Both my son's have very soft hearts, but this child has an unusual depth of empathy. He cries at sad movies and songs a little like his mother does. He notices hurt feelings and injustice like a much older soul. I wonder, for him, if maturity won't dampen these kind traits into dust. I'd like to think not.

If you know them now or meet them later, you will be able to tell who is who. But for plausible deniability of invading their personal privacy, I have purposely not used names here. To protect the innocent. And, really, isn't that supposed to be every mother's job?

Sunday, August 2, 2009

RE-BLOGGING (or, I Wonder What's in Your Fire Safe?)


Having gone through a house fire this year, I know from whence (*and wince*) I speak. To coin a phrase, been there, done that, no longer have the t-shirt because it burned up! Suffice it to say, this topic has been on my mind recently.

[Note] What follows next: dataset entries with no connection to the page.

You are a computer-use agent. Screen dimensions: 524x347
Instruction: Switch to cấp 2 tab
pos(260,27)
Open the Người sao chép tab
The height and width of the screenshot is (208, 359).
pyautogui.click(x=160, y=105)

One of our first purchases, after clothing to wear (we left the house in sleeping pants, t-shirts and shoes/no socks), and personal hygeine items (didn't even have a brush or comb), was a fire proof box. We bought a file folder size box with a lock in order to keep our important documents safe in the (please, Lord!) unlikely event of another tragedy.

Now—as a procrastinator of the first order, I haven't put EVERYTHING in there that needs to be. But, even so, it's getting fuller. There are things inside that need to find their true home in the regular file cabinet with everyday papers. And, there are things we salvaged from the house after the fire, that need to be secured in the fire safe now that we have one.

I'd like to put all sorts of things I want to protect inside and keep them out of harm's way. I still think of things I lost (IF you know me, you know I am talking about my extensive collection of books!) that I wish we had be able to save. I now know more than ever how precious photographs and momentos are. And I can think of other material things I miss that I wish could have been saved -- a favorite pair of jeans, or my most comfie shoes, CDs, video tapes…I could go on, but you get the idea. Many/most of these material things are eventually replacable.

Sometimes I'd like to put my sons inside to protect them from the world in general. But the box we bought is just not large enough. Plus I'm not sure it would be considered "fireproof" once I added the air holes!

So, now to the real point of my message…What do we deem important enough to save and protect? What material posessions do you place in high regard? Include them in your fire safe. -- But, don't forget that your REAL treasures can't be stored on Earth.